RAMON AIR BASE, Israel (Reuters) - Israel on Wednesday displayed air power it could use to attack Iran’s suspected nuclear weapons project if diplomacy fails to persuade the Islamic Republic to halt uranium enrichment.
Foreign news crews invited on a rare visit to the sprawling Ramon air base could not draw the pilots of specially adapted, long-range F-16I jets into naming Iran as their potential target -- but neither they nor those managing the military’s media message made any effort to quash the repeated suggestion.
“We are prepared and ready to do whatever Israel needs us to do and if this is the mission we’re given then we are ready,” said Colonel Amon, who commands the Negev Squadron of F-16I “Sufas” -- multi-role strike aircraft designed to both bomb and fight other air forces over long periods and distances.
“Air power has been a major player in every war we’ve fought since 1948,” the colonel, who in line with Israeli military rules did not give his surname, told reporters during the unusual opening of the desert base to the foreign media.
While Israel has fought all its immediate Arab neighbors, its pilots have had limited capabilities to carry out missions as far away as Iran. A strike on Iraq’s sole nuclear reactor in 1981 was an extraordinary exception at the time but analysts say the F-16I has made long-distance strikes more possible.
“This is the most capable aircraft in the Middle East,” said Captain Grisha, a fighter pilot in his early 20s.

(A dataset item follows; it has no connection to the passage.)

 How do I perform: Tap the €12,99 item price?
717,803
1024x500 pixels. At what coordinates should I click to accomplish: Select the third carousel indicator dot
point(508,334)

The Jewish state, widely believed to have the Middle East’s only atomic arsenal, has said it will not tolerate an Iranian nuclear bomb and has refused to rule out a military option.
Speculation of a U.S.-approved Israeli strike on Iran, fueled by an Israeli attack in Syria last year and by reports of long-range bombing exercises this summer, has faded as the Bush administration prepares to take its leave in Washington.
Israeli leaders, preparing to fight their own election in February, are nonetheless anxious to keep their U.S. and other allies alert to what Israel perceives as the nuclear threat from Iran. Outgoing Prime Minister Ehud Olmert will spend next week in Washington. U.S. President-elect Barack Obama will be left in no doubt about Israel’s concerns over Tehran’s nuclear ambitions.
Iran, which has called for Israel’s destruction, said on Tuesday it aimed to commission its first nuclear power plant in 2009. Tehran insists the program has only civilian aims.
The F-16I is the latest version of the U.S.-built fighter Israel has used since 1980. Its range has been extended by the addition of two fuel tanks which look like hamster pouches along the fuselage. Military analysts say Israel acquired the F-16I, and added modifications of its own, to give itself the capability to attack far-off targets in countries such as Iran.
Israeli pilots declined to comment on reports earlier this year that they had already conducted a training mission to practice for a strike at Iranian nuclear facilities: “We are always training for the whole range of missions,” said Grisha.